Rose is a gift of a role for a singing actress with boundless stage presence – it was written for Ethel Merman, after all – and Joanna Riding's electrifying performance inhabits every inch of it; in 'Rose's turn' she delivers a masterclass in how to command an otherwise empty stage.
As June, Hannah Everest is no spoiled show-biz brat, but explores June's off-stage humanity. Monique Young's Louise grows convincingly, from someone who knows she is an also-ran, into a solo performer with her own kind of star quality. There is a touching closeness to her relationship with June, explored in their duet 'If Momma was married'. It's a common-place to say that decent, dependable characters are not easy to create on stage, but David Leonard succeeds in making Herbie sympathetic and interesting, not least at the moment when he too, gives up on Rose and walks away.

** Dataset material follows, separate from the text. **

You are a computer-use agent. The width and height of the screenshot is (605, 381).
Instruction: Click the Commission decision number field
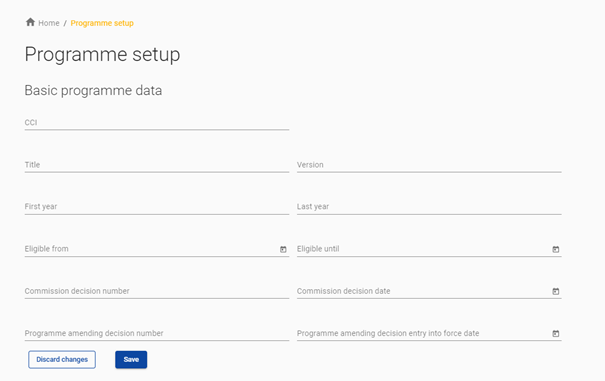[x=157, y=291]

Rebecca Lisewski, Aiesha Naomi Pease and Tiffany Graves, as the three burlesque dancers in Act II, Mazeppa, Electra and Tessie Tura, give 'You gotta get a gimmick' all the brash vulgarity the number needs, as they explain to Louise what kind of theatrical world she's ended up in.

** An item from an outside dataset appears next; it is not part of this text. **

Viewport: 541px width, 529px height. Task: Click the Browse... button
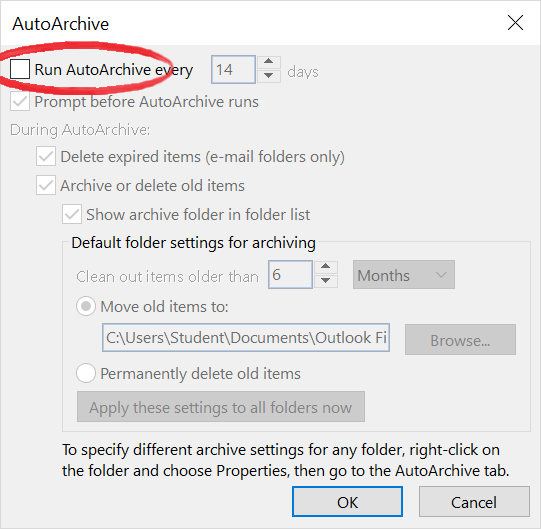point(460,340)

Liam Dean makes the most of his one solo number as Tulsa, 'All I need is the girl', including a dazzling tap-dance routine. James Rockey is a frazzled Uncle Jocko, host of the kiddies' talent show where the story begins. And what a supremely talented bunch of kids this production has brought together for Rose's production numbers in Act I. In particular, Sienna May, as Baby June, grabs every opportunity that comes her way.
Paul Kerryson directs, and his endlessly inventive staging is well served by David Needham's choreography. Conductor Ben Atkinson and the orchestra bring both warmth and sassiness to the score. Gypsy has had some sensational new productions in the last few years. This is one of them.